Mi madre le entregó los cincuenta pesos y se pasó tres meses diciendo:

—¡Pobre de Zamora, cómo estará, con el hijo herido, baldado o muerto!

Cuando hubo un desperfecto y necesidad de llamar al plomero, mi madre le dijo a la criada:

—Ve a buscar a Zamora, a ver si puede venir, porque el hijo puede estar en el hospital o ya enterrado.

Cuando llegó Zamora, le preguntó:

—¿Cómo siguió su hijo?

—¿Cuál de ellos?

—El atropellado.

—¿Cuál atropellado?

Cuando mi madre le explicó el episodio de los cincuenta pesos, Zamora dijo:

—¡Qué infamia! ¡Cómo hay gente sinvergüenza!

Pero a los ocho días, mandó al hijo “atropellado” a pedir cincuenta pesos “a cuenta de trabajos futuros”. Se los mandamos y después se cambió de casa sin dejar rastro y no hemos vuelto a verlo.

FIN

Jorge Ibargüengoitia.
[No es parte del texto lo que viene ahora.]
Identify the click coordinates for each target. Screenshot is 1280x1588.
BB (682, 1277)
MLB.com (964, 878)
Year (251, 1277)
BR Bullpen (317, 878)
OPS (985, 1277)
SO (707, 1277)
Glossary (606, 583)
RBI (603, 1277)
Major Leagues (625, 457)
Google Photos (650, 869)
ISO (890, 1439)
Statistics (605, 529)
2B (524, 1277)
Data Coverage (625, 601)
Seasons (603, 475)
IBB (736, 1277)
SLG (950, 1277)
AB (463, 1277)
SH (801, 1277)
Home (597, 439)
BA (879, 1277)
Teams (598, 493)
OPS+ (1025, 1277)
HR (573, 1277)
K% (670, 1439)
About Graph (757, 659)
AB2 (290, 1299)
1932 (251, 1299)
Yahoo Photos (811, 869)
Escritor, dramaturgo y crítico literario mexicano, estudió Ingeniería en la UNAM, pero no llegó a completar su formación para dedicarse por completo a la literatura, matriculándose en Filosofía y Letras, campo del que más tarde sería profesor.

Ibargüengoitia ganó el Premio Casa de las Américas con su primera novela, El atentado, y a partir de entonces desarrolló una notable carrera, publicando tanto novela como cuento, teatro y ensayo, así como libros periodísticos. Recibió una Beca Guggenheim y colaboró con imporantes revistas dedicadas a la cultura.

De entre su obra habría que destacar títulos como Los relámpagos de Agosto, Las muertas, Estas ruinas que ves o Los conspiradores, entre otros.

Ibargüengoitia murió en un accidente de avión en 1983.